Please note: This course will be taught in hybrid mode. Hybrid delivery of courses will include synchronous live sessions during which on campus and online students will be taught simultaneously.

Martijn Schoonvelde is Assistant Professor in European Politics & Society at the University of Groningen. His main research and teaching interests are political communication, political rhetoric, and quantitative text analysis.

Course Content

With the massive and ever-increasing availability of digital text data, social scientists increasingly use automated text analysis (or “text as data”) to examine various kinds of social and political phenomena. This module introduces participants to a variety of its methods and tools. We discuss their theoretical assumptions, substantive applications of these methods, and their implementation in the R statistical programming language. The meetings – which combine lectures and coding sessions in the RStudio Cloud platform – will be hands-on, dealing with practical issues in each step of a text as data project.

Course Objectives

Participants will understand fundamental issues in quantitative text analysis research design such as textual representations, measurement reliability and validation, and prediction accuracy. Participants will learn to convert texts into informative feature matrices and to analyse those matrices using statistical methods. Participants will learn to apply these methods to a text corpus in support of a substantive research question. Furthermore, participants will be able to critically evaluate (social science) research that uses automated text analysis methods.

Course Prerequisites

Familiarity with basic research design and statistical analysis is expected, and familiarity with the R statistical programming language is strongly encouraged.

Background Reading

  • Benoit (2020). “Text as Data: An Overview”. Handbook of Research Methods in Political Science and International Relations. Ed. by L. Curini and R. Franzese. Thousand Oaks: Sage: 461–497.
  • Welbers, K., Van Atteveldt, W., & Benoit, K. (2017). Text analysis in R. Communication Methods and Measures, 11(4), 245–265.

 

Background knowledge required:

Computer Background
R = elementary

Day 1

  • Lecture: What is quantitative text analysis?

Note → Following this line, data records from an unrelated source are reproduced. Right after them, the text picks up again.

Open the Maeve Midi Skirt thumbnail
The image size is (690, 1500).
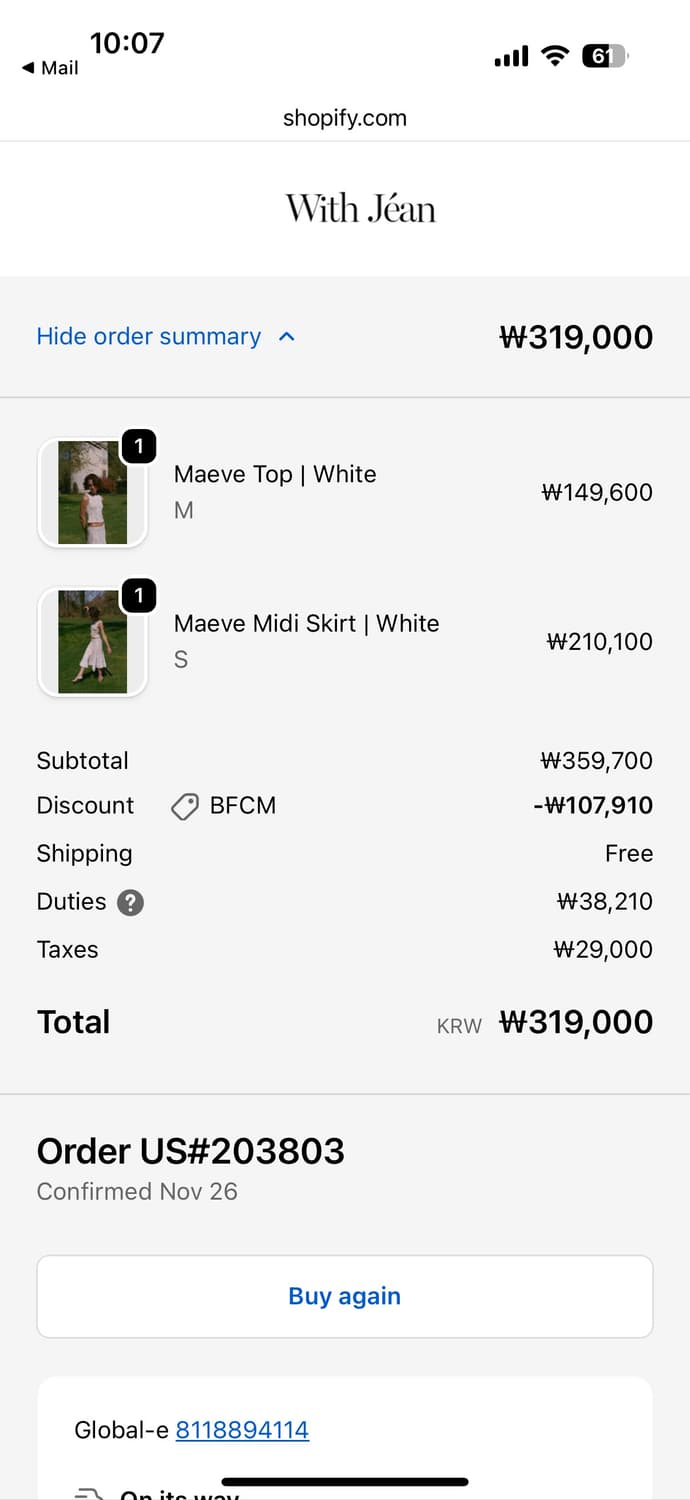click(x=92, y=642)
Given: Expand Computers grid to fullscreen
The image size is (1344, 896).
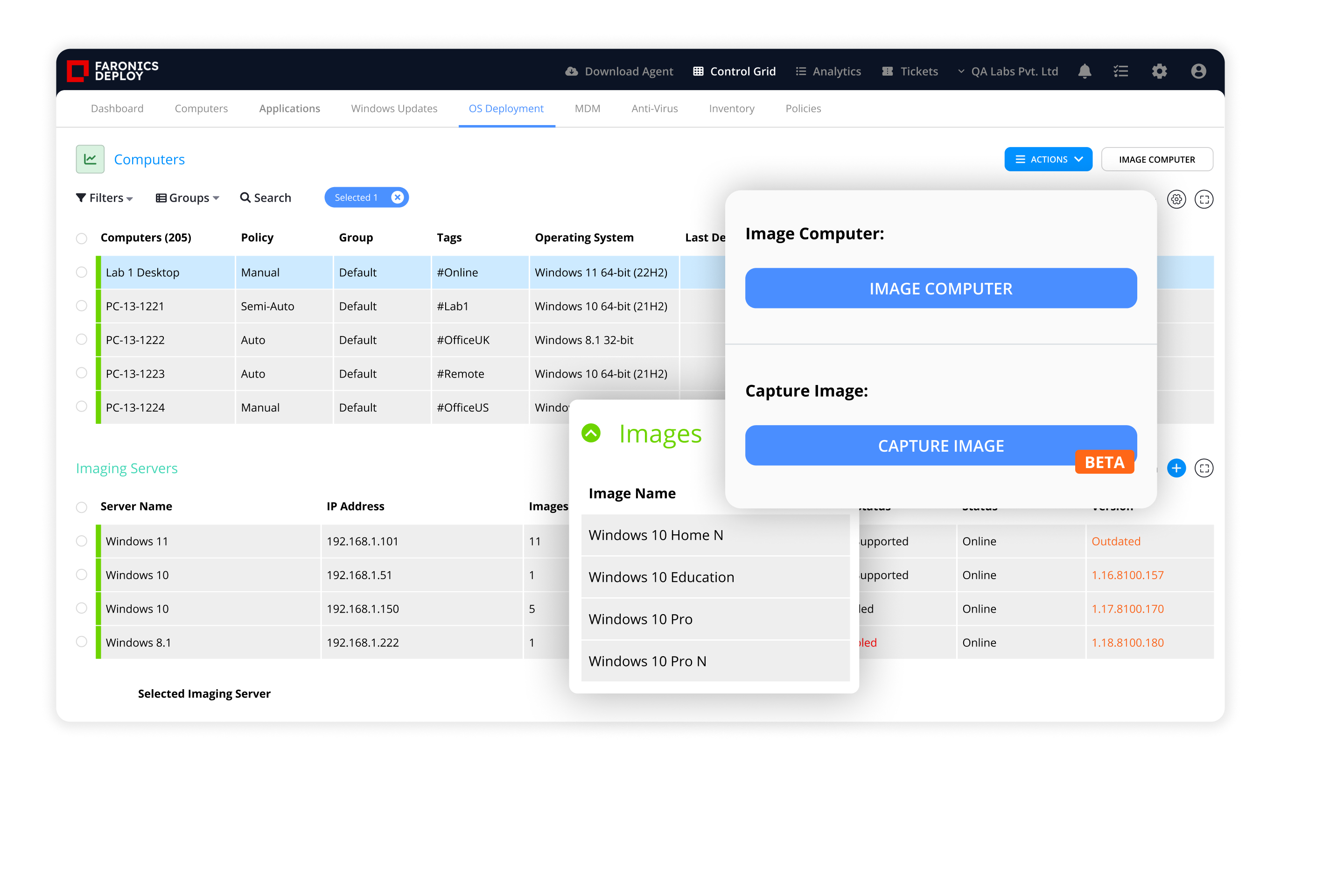Looking at the screenshot, I should point(1204,199).
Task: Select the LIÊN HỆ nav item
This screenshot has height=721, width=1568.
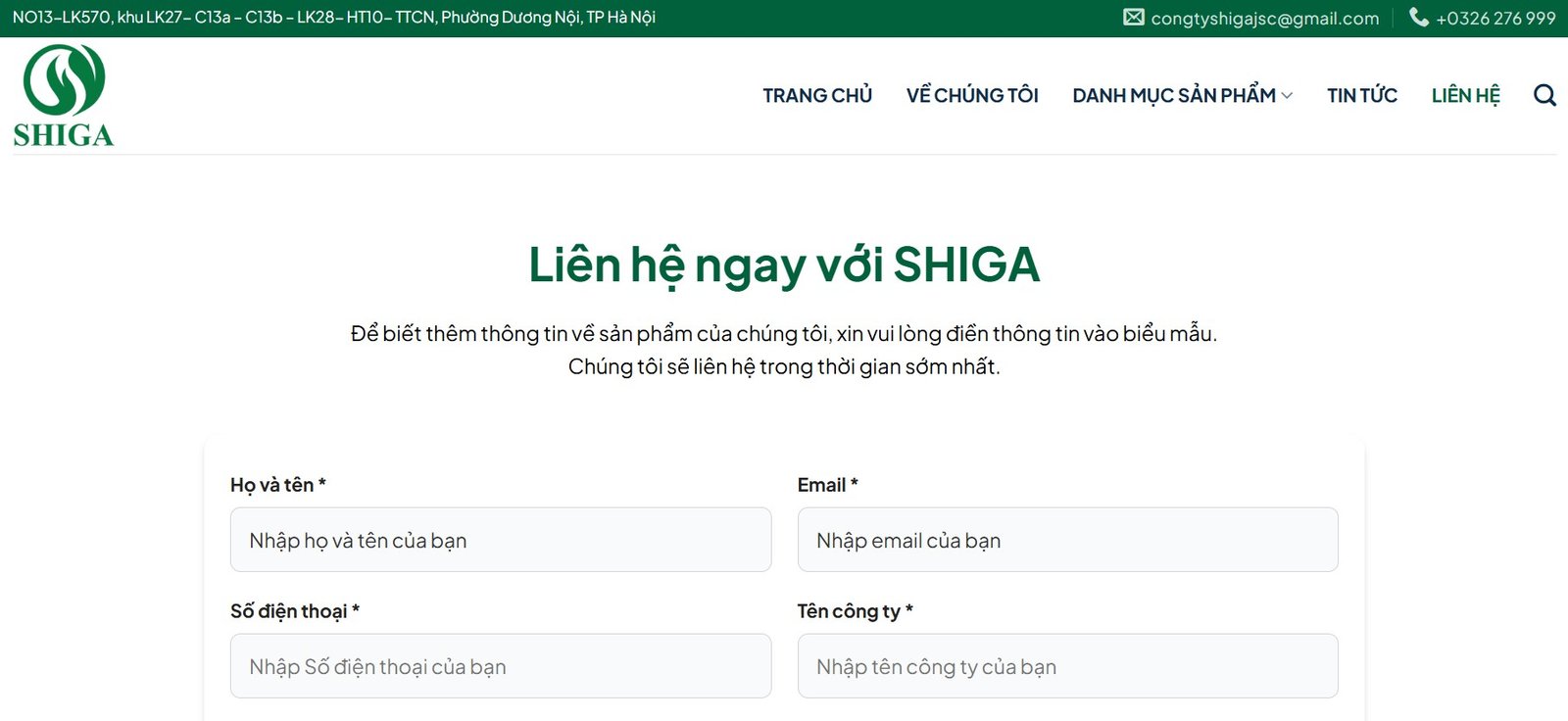Action: coord(1465,96)
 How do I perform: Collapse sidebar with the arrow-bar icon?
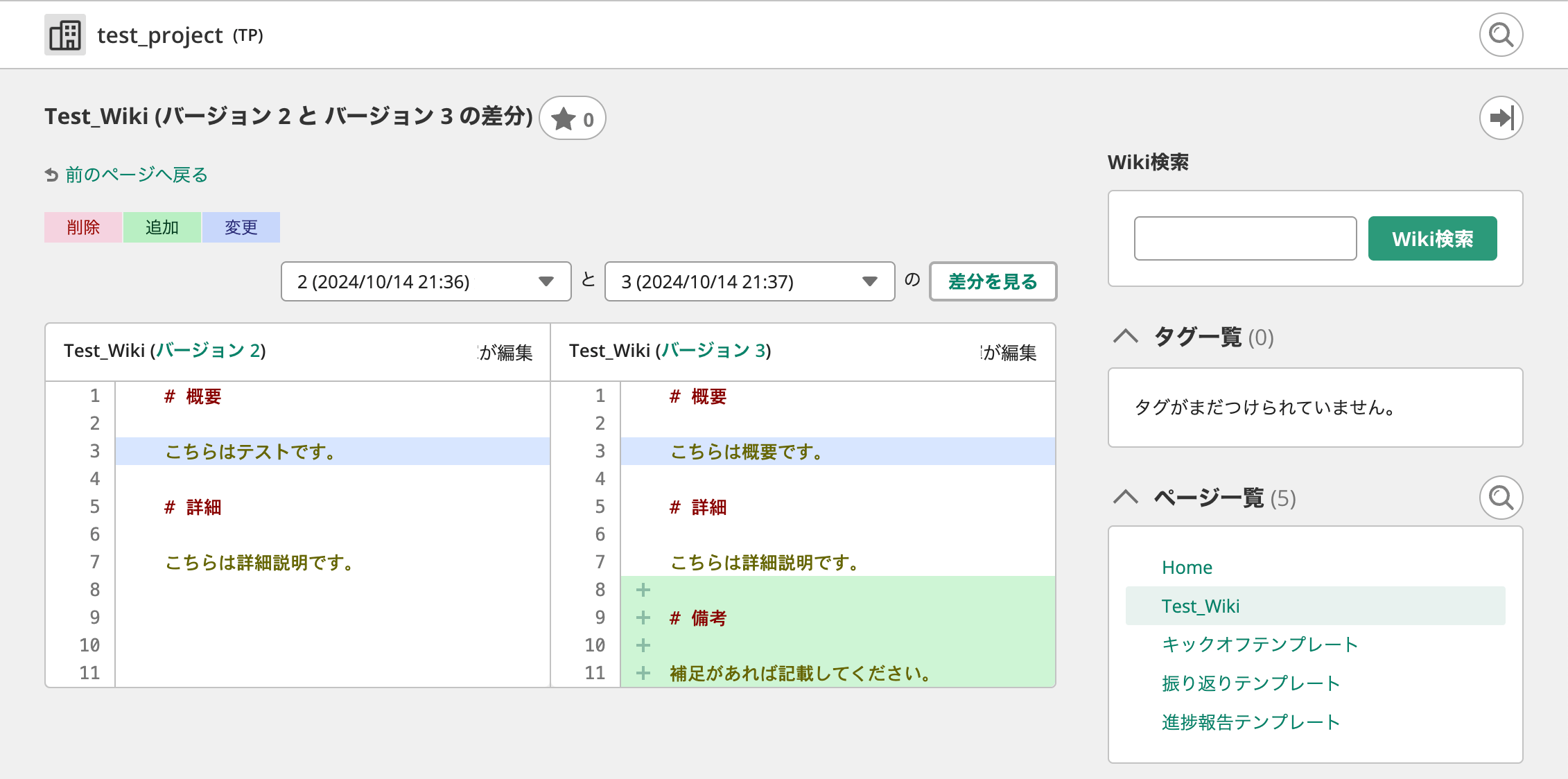tap(1501, 118)
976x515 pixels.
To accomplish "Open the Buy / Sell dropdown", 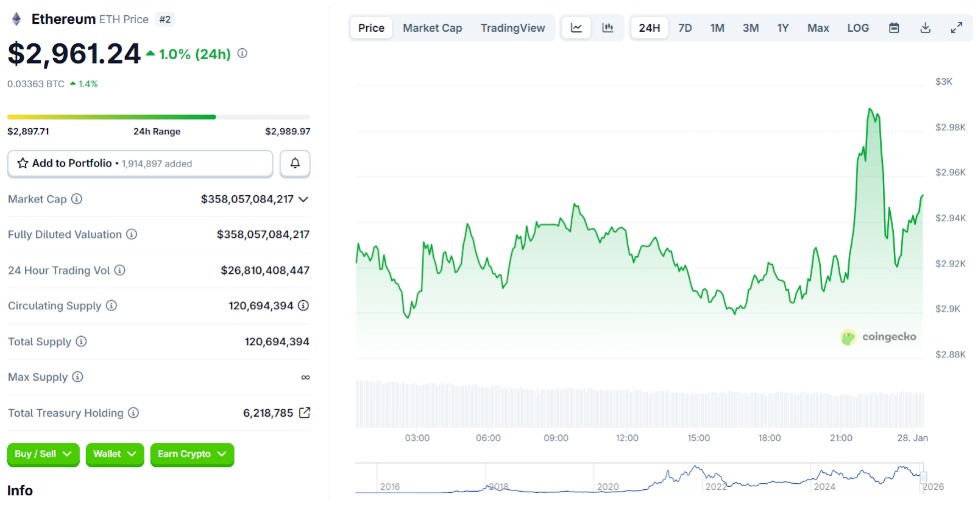I will tap(43, 454).
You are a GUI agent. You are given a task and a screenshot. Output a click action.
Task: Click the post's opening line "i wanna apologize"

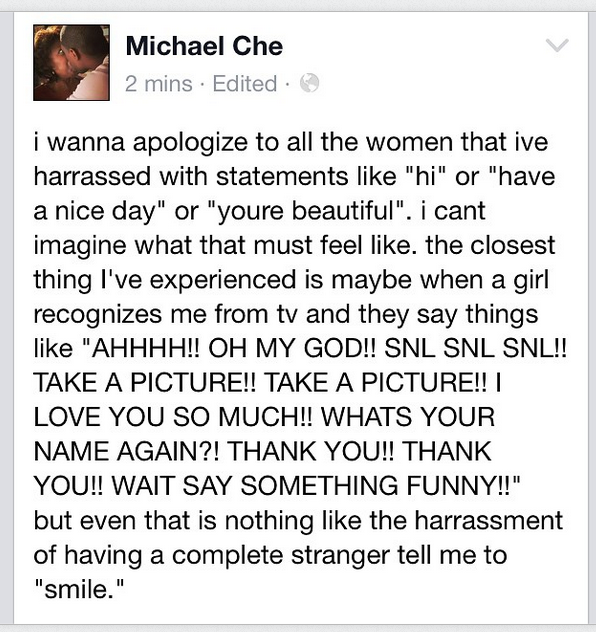click(x=141, y=142)
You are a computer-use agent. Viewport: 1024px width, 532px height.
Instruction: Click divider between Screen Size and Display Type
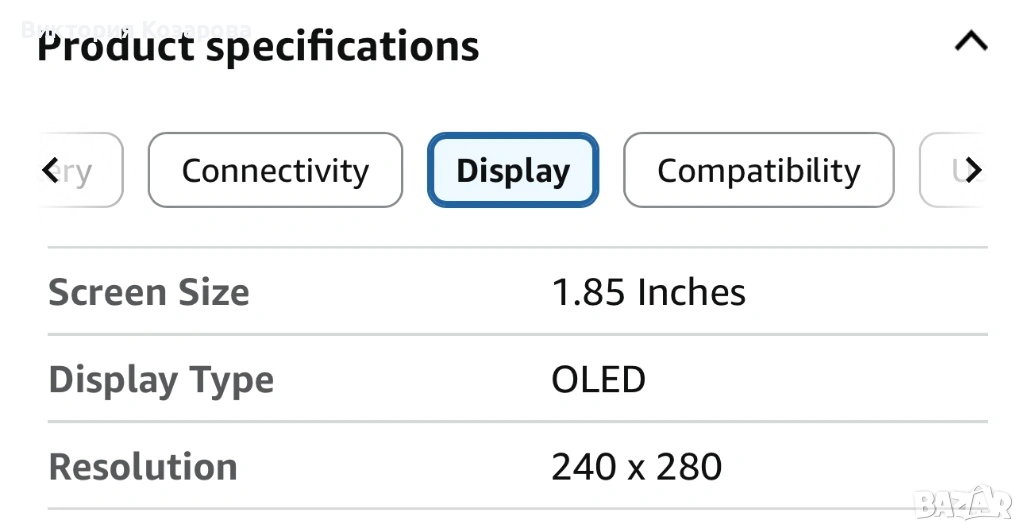(517, 335)
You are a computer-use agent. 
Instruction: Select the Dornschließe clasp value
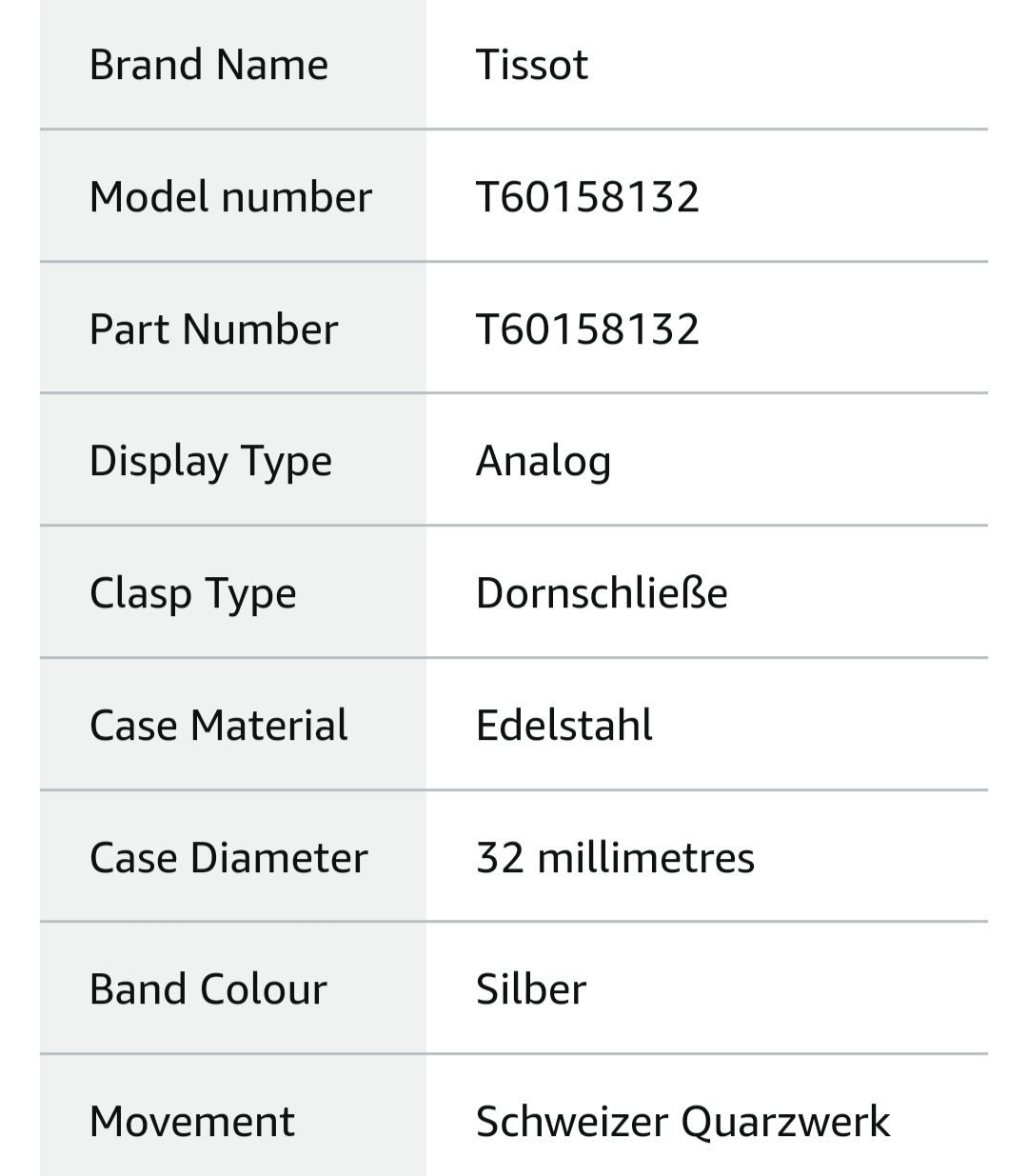pos(602,593)
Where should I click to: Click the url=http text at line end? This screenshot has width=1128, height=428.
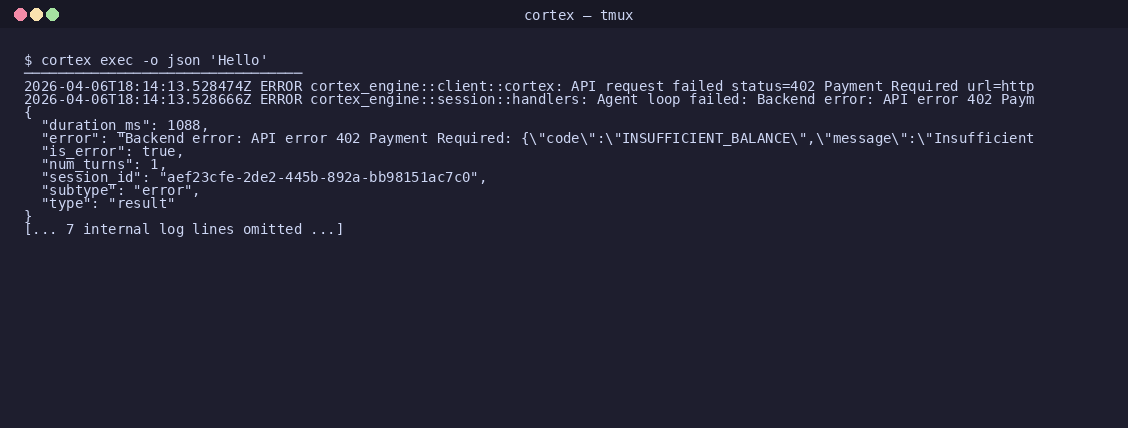(x=1001, y=86)
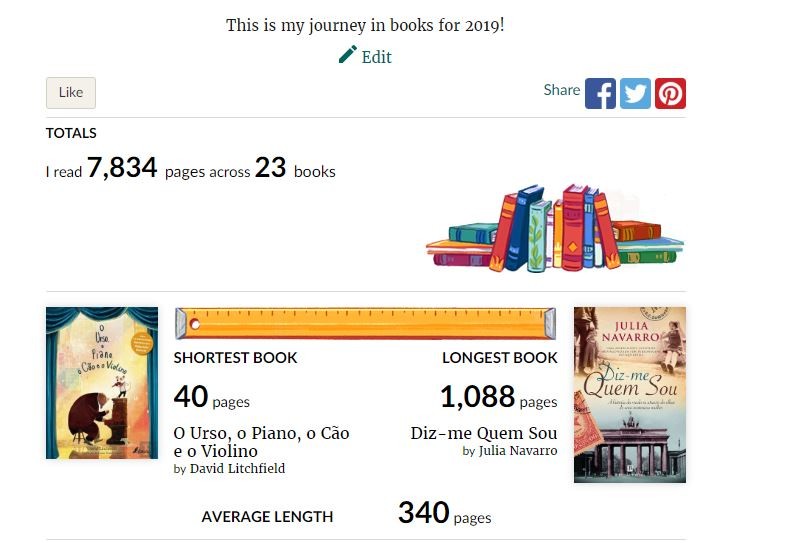Click the orange ruler graphic
The height and width of the screenshot is (543, 794).
[x=365, y=323]
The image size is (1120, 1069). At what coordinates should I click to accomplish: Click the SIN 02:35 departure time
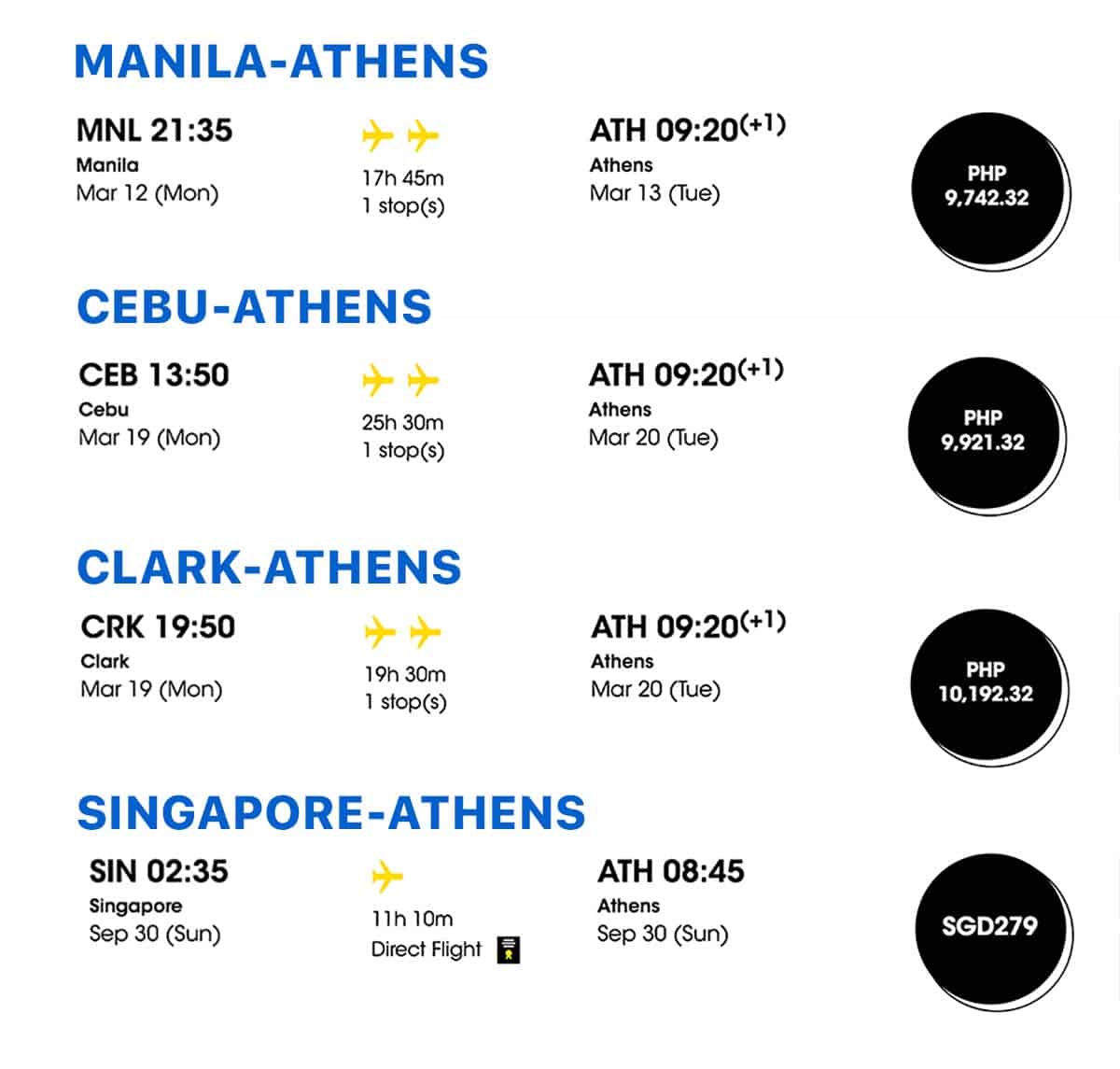pos(159,872)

What will you learn in this course? Developing a corpus.
  • Lab: Working in RStudio Cloud. Working with libraries in R. Working with RMarkdown.

 

Day 2

  • Lecture: Core assumptions in quantitative text analysis. Representations of text. Preprocessing and feature selection.
  • Lab: Working with strings variables. Regular expressions. Cleaning a string vector.

 

Day 3

  • Lecture: Advanced text representations. Risks of feature selection with unsupervised models.
  • Lab: Importing textual data into R. Introduction to quanteda (Benoit et al., 2018) Creating a corpus of documents and adding metadata. Creating a document-feature matrix.

 

Day 4

  • Lecture: Comparing documents in a corpus. Generating insights by combining linguistic features with social science theories.
  • Lab: Examining similarity and complexity of documents.

 

Day 5

  • Lecture: What can we do with dictionaries and how can we validate them? Sensitivity and specificity.
  • Lab: Categorizing texts using off-the-shelf and home-made dictionaries.

 

Day 6

  • Lecture: Human coding and document classification using supervised machine learning. Evaluating a classifier.
  • Lab: Binary classification of documents using a Naïve Bayes classifier.

 

Day 7

  • Lecture: Supervised, semi-supervised and unsupervised approaches to place text on an underlying dimension.
  • Lab: Wordfish, Wordscores and Latent Semantic scaling.

 

Day 8

  • Lecture: Understanding topic models. Discussing their pros and cons.
  • Lab: Latent Dirichlet Allocation (LDA) and Structural topics models (STM).

 

Day 9

  • Lecture: New developments in data. Machine translation. Automated speech recognition. Images as data.
  • Lab: Linguistic preprocessing of text. POS tagging and lemmatizing using udpipe (Wijffels, 2022)

 

Day 10

  • Lecture: Word embeddings. Concluding remarks.
  • Lab: Training a word embeddings model and inspecting document vectors using text2vec (Selivanov et al 2022)